■ Extrait:
☆ ☆ ☆

Cette réforme n’est en fait pas si compliquée: son objectif est de réduire les coûts à long terme en augmentant le nombre de traitements ambulatoires, un avantage qui profite à tous. Malheureusement, les opposants à Efas misent sur la peur en argumentant sur des interventions rares comme l’appendicectomie, qui ne sont pratiquées – si tant est qu’elles le soient – qu’une fois dans la vie. Alors que les avantages de la réforme se feront sentir à long terme, année après année, au profit des assurés.
Les soins devraient être financés de manière uniforme à l’avenir avec Efas. Les critiques craignent une poussée des primes et mettent en garde contre une augmentation de la participation aux coûts des personnes nécessitant des soins.
Au contraire. Le Conseil fédéral pourrait augmenter la participation aux coûts. Avec Efas, la quote-part des soins est fixée pour la première fois pour quatre ans. Aucune augmentation n’est autorisée jusqu’en 2036. C’est un progrès pour les patients et les patientes. L’argument selon lequel les soins pourraient bientôt dépasser les coûts ambulatoires est infondé. Même si les coûts des soins augmentent, ils ne pèseront pas lourd dans la balance, car les coûts ambulatoires sont déjà quatre fois plus élevés aujourd’hui.
Quelle serait la gravité d’un échec du projet?
Un non à la réforme ne bloquerait pas seulement les incitations positives pour les traitements ambulatoires, mais enverrait aussi le signal que les réformes du système de santé ne sont guère possibles. Dire oui à Efas, c’est dire non au blocage.
Swiss Medi Kids, la plus grande permanence pédiatrique de Suisse, lutte actuellement pour sa survie. Suite à une décision de justice, les caisses-maladie ne veulent plus payer le forfait d’urgence – bien que la permanence coûte bien moins cher qu’une visite à l’hôpital. N’est-ce pas absurde?
Cet été, le Tribunal fédéral a jugé que les tarifs actuels étaient incorrects. Les partenaires tarifaires doivent chercher une nouvelle solution. Deux caisses-maladie se sont montrées ouvertes à trouver une nouvelle solution tarifaire. Je trouve cela très bien. Il est important que ces discussions se poursuivent afin de clarifier la situation.
Votre collègue de parti, la conseillère aux États Flavia Wasserfallen, affirme que ce cas est typique de notre système de santé: «Tout le monde veut avoir son mot à dire, personne ne veut prendre ses responsabilités.»
Les tarifs sont négociés par les partenaires tarifaires. C’est une bonne chose, car personne ne veut de tarifs imposés. Les cantons ont une responsabilité supplémentaire, notamment dans la planification des soins. Les offres telles que les permanences pédiatriques sont importantes, car sans elles, de nombreux cas finissent par être traités dans des hôpitaux plus chers.
La crise de l’offre en médecine pédiatrique est aiguë. Arrivez-vous à faire entendre votre voix à ce sujet?

☆ ☆ ☆

■ Consigne: Selon l'extrait sur la réforme Efas, jusqu'à quelle année aucune augmentation de la quote-part des soins n'est-elle autorisée ?

■ Données:
☆ ☆ ☆

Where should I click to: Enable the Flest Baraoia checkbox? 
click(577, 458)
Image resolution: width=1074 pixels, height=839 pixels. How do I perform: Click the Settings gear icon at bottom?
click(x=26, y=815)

☆ ☆ ☆

■ Corrigé: Jusqu'en 2036.